Dataset entries
========
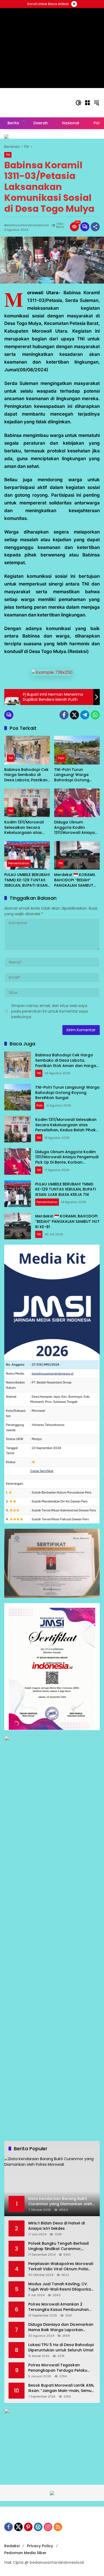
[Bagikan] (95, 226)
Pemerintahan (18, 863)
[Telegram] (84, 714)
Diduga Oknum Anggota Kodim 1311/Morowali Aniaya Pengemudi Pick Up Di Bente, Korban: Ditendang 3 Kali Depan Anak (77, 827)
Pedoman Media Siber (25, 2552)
========
Your task: Set the lines down exactly as they stand, beginning at the one that contains "Diduga Oknum Anggota" and stopping after the last line of the entries above.

Finished exercise:
Diduga Oknum Anggota Kodim 1311/Morowali Aniaya Pengemudi Pick Up Di Bente, Korban: Ditendang 3 Kali Depan Anak (77, 827)
Pedoman Media Siber (25, 2552)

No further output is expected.